We have one query that takes over 3 minutes once moving to loadQuery. With sanityclient.fetch it's 2 seconds.

sanityClient.fetch: 2.429s
sanity.loadQuery: 3:04.895 (m:ss.mmm)

I'm working on optimizing all our queries and yes I can get by using sanityClient here but I'm not sure why there is such a significant difference between the two.

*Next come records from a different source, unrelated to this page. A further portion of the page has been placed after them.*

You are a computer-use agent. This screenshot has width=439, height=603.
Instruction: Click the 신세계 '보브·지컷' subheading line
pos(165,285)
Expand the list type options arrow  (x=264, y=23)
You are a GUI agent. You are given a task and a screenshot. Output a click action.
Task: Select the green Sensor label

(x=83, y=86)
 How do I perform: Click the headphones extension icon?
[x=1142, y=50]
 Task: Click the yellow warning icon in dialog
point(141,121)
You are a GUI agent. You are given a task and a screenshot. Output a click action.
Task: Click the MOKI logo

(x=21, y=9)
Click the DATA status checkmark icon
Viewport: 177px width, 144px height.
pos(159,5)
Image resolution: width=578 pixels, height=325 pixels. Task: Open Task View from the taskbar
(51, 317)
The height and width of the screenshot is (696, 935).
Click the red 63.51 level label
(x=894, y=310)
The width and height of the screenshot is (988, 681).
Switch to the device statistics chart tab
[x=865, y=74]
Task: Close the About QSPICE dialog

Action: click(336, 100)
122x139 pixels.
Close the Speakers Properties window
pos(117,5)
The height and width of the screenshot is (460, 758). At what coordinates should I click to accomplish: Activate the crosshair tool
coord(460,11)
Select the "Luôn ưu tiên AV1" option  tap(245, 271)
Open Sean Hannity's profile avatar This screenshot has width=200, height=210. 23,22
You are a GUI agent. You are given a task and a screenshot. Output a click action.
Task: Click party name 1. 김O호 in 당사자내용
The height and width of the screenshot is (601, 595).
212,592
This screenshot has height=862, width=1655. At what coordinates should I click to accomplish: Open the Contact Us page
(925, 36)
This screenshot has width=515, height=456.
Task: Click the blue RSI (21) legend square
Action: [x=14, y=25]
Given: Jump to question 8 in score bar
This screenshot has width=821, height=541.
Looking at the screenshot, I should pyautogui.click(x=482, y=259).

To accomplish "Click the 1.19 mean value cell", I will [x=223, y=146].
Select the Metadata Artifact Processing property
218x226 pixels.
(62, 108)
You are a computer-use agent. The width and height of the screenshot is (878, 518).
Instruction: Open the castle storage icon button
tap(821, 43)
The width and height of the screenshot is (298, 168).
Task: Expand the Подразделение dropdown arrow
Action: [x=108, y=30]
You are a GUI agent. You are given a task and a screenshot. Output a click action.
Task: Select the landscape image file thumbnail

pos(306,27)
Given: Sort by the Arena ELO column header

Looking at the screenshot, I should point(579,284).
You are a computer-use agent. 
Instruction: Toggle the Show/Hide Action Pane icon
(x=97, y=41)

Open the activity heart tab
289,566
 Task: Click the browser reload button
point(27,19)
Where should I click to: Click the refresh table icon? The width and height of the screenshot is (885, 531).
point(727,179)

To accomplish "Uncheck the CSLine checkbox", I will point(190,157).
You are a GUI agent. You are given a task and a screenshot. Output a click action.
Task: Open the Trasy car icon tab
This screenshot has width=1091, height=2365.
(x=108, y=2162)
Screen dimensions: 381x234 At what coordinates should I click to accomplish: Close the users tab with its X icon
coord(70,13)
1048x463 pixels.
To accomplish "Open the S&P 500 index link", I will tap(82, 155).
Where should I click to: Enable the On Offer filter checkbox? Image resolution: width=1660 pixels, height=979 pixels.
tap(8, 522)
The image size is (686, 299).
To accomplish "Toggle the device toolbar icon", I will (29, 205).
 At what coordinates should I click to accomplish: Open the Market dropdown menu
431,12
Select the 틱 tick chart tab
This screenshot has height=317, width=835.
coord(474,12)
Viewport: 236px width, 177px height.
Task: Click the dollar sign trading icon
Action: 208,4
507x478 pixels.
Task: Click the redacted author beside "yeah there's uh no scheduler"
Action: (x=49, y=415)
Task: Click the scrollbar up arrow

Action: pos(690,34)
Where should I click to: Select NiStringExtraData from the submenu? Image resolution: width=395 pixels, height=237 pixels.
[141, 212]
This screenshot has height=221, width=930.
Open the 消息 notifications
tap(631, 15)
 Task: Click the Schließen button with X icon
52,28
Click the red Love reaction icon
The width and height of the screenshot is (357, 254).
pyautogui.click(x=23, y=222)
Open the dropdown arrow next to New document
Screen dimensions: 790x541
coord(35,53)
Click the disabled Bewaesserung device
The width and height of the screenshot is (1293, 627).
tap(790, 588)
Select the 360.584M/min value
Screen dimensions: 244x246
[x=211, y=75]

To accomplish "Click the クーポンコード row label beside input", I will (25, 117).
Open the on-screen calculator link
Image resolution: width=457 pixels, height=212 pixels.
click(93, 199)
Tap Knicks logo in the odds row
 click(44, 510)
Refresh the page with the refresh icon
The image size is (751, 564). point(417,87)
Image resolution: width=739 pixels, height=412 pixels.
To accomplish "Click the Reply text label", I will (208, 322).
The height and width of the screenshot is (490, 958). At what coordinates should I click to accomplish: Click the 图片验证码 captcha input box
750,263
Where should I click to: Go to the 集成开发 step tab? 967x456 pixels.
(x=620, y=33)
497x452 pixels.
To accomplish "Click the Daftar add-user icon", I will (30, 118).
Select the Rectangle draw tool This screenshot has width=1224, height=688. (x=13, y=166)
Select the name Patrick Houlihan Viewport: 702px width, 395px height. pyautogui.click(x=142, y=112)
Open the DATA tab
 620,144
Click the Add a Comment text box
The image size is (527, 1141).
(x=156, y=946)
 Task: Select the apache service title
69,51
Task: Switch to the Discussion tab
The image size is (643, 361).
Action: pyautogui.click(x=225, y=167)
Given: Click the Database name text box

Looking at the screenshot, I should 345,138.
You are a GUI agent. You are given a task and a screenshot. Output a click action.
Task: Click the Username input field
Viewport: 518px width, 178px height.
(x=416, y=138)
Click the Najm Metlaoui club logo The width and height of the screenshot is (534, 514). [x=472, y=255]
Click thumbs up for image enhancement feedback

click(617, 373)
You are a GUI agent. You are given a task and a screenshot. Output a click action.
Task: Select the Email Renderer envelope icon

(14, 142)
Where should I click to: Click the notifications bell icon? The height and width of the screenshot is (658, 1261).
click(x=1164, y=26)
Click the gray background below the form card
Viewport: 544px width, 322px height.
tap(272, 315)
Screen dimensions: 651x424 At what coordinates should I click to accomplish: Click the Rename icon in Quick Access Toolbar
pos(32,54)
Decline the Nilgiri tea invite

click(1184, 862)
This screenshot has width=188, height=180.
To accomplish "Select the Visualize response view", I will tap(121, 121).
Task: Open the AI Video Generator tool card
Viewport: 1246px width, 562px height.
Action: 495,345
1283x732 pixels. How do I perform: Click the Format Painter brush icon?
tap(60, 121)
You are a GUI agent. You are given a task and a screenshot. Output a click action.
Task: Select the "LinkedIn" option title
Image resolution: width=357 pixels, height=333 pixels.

What is different about this particular query (from our others)? It is probably a somewhat complicated nested fragment that looks like:

  "PE": *[_type == "p" 
      && wasDeleted != true 
      && isDraft != true 
      && (t match $q || sd match $q)
      && ($s == "*" || (sn->nn == $s))
    ] | order(number desc){
    ${PE}
  },

This is not the only place of complexity but it's certainly the source of delay (i.e., when I delete this groq fragment the query is fast again.

How I got the original logs:


console.time('sanityClient.fetch');
const data = await sanityClient.fetch<Page>(
  PAGE,
  { q, z  },
);
console.timeEnd('sanityClient.fetch');

console.time('sanity.loadQuery');

const {sanity} = context;
const test = await sanity.loadQuery(PAGE, {
  q, z
});
console.timeEnd('sanity.loadQuery');
nkgentile commented 2 months ago

That's quite a discrepancy! 😅

Are you able to confirm in the subrequest profiler what the duration is?

I wonder if it has something to do with hashing the query key 🤔 That's quite a long wait though.

Could you also provide the full query you're sending once all the fragments are resolved?